L’artista pugliese Nino Perrone conquista il MoMA con “Il volo di Arianna”

L’opera dell’artista barese è stata selezionata tra le 100 videoproiettate il 19 giugno al The Celeste Bartos Theater 3 del MoMA di New York, nell’ambito dell’Atlante dell’Arte Contemporanea.Nino Perrone ha portato l’arte pugliese al MoMA di New York con “Il volo di Arianna”.
L’opera, olio su tela del 2021, è stata videoproiettata il 19 giugno al The Celeste Bartos Theater 3. La selezione conferma il percorso internazionale dell’artista barese, già presente a Times Square e Art Basel Miami.

La presentazione si è svolta in collaborazione con l’Atlante dell’Arte Contemporanea, annuario diretto da Daniele Radini Tedeschi e curato da Stefania Pieralice.

All’evento sono intervenuti, tra gli altri, Alberto Petrangeli, vicedirettore per l’integrazione europea e il Ministero degli Esteri, Giuseppe Pastorelli, console generale d’Italia a New York, Claudio Pagliara, direttore dell’Istituto Italiano di Cultura a New York, e Susan Mains, rappresentante del Ministero della Cultura del Grenada e commissario dell’omonimo padiglione.

Per Nino Perrone non si tratta della prima presenza artistica nella Grande Mela.

Nel 2024 “Il volo di Arianna” era già stato protagonista di una videoproiezione su uno dei maxi schermi di Times Square, al 1530 di Broadway, nel cuore di Manhattan.

Il percorso internazionale dell’artista si è poi ampliato con la partecipazione ad Art Basel Miami nel 2024, su invito di Start Edizioni. In quell’occasione l’opera “Onda Rossa”, olio su tela 60×80, è stata inserita nel catalogo curato da Stefania Pieralice e Daniele Radini Tedeschi.

“Il volo di Arianna”, nelle parole dello stesso Perrone, rappresenta una ricerca sulla purezza, sull’infanzia e sulla capacità dell’immaginazione di liberare l’uomo dalle rigidità del mondo adulto.

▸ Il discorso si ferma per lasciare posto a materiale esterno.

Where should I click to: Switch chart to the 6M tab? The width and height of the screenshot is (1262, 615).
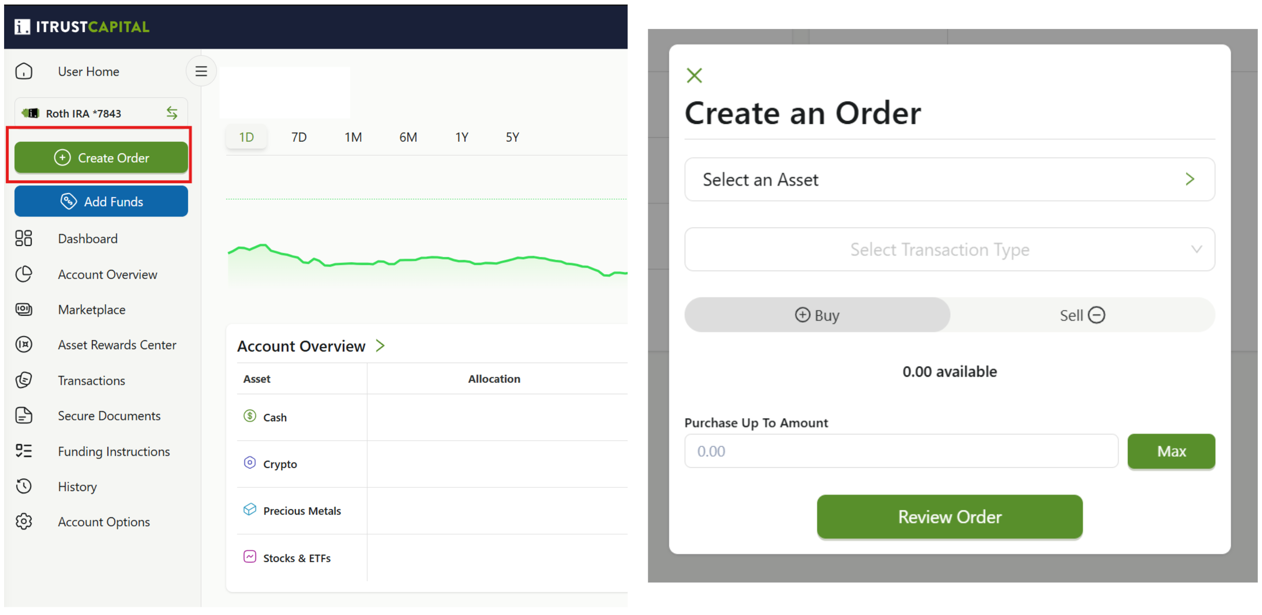tap(408, 137)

Il riferimento al mito classico diventa così un punto di partenza ribaltato. Arianna non offre più soltanto un filo per uscire dal labirinto, ma suggerisce una via più alta: il volo, la fantasia, lo sguardo libero dei bambini.

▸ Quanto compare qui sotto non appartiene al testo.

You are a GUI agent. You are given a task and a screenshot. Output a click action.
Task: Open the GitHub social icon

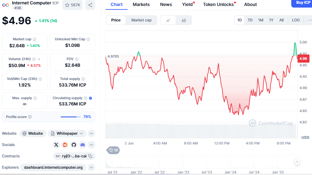[x=74, y=145]
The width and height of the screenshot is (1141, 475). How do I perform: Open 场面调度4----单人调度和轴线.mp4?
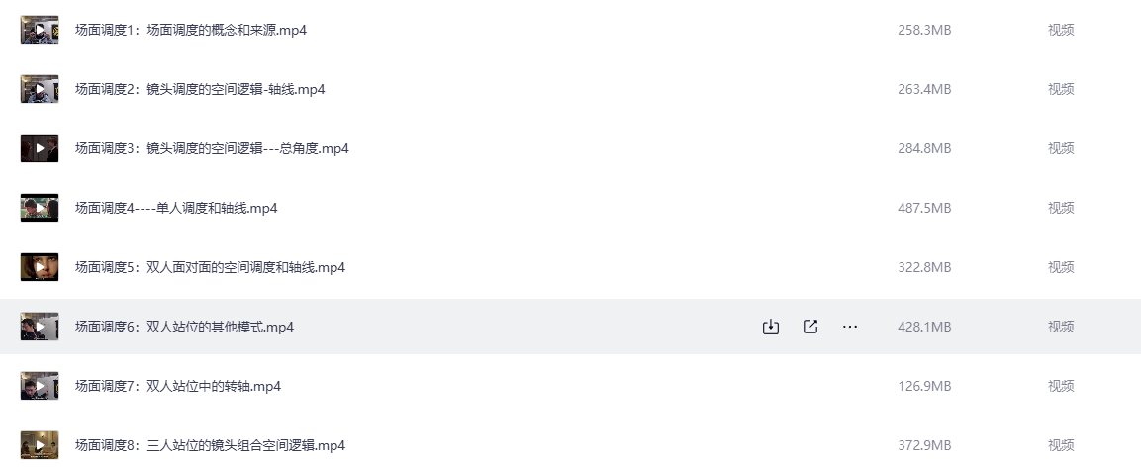[x=176, y=208]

Per l’artista, l’infanzia non è solo una fase della vita, ma un luogo dell’anima e della memoria. Nei colori e nelle pennellate astratte del dipinto Perrone cerca di richiamare lo “sguardo originario”, quello capace di stupirsi ancora davanti alla luce, al movimento e alla natura.

La pittura di Nino Perrone si distingue da anni per contrasti cromatici intensi, pennellate brevi e precise, profondità visiva e forte energia compositiva.

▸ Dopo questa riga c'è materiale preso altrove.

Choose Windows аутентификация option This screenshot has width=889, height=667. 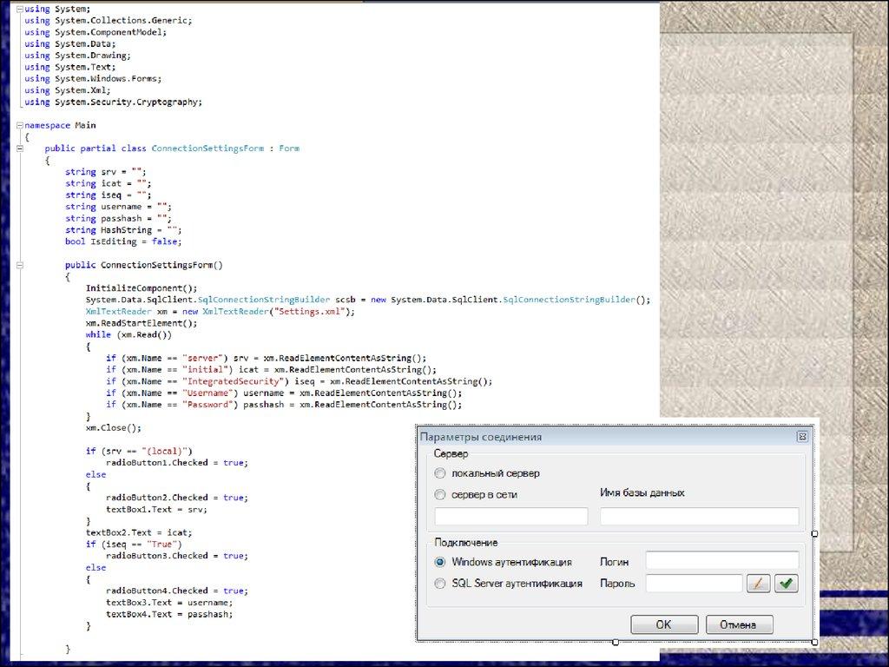(440, 562)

Le sue opere non si limitano a osservare la natura, ma la reinterpretano come spazio fragile, vitale, da proteggere. In questo senso la sua arte diventa anche una riflessione sulla bellezza dell’ecosistema e sulla necessità di conservarlo.

Nato a Bari, Perrone si è formato all’Istituto Statale d’Arte della città e ha proseguito il suo percorso nello studio dello scultore Antonio Bibbò. L’incontro con il critico Franco Santamato ha poi orientato la sua ricerca verso la pittura e verso le potenzialità espressive del colore.

Nel corso della sua carriera ha partecipato a esposizioni, rassegne e progetti artistici in Italia e all’estero, tra cui la Biennale di Venezia, il Metropolitan Museum of Art di New York, Art Basel Miami Beach e numerose mostre personali e collettive.

La videoproiezione al MoMA aggiunge un nuovo tassello a un percorso costruito nel tempo, nel quale la Puglia diventa punto di origine di una ricerca artistica capace di dialogare con scenari internazionali.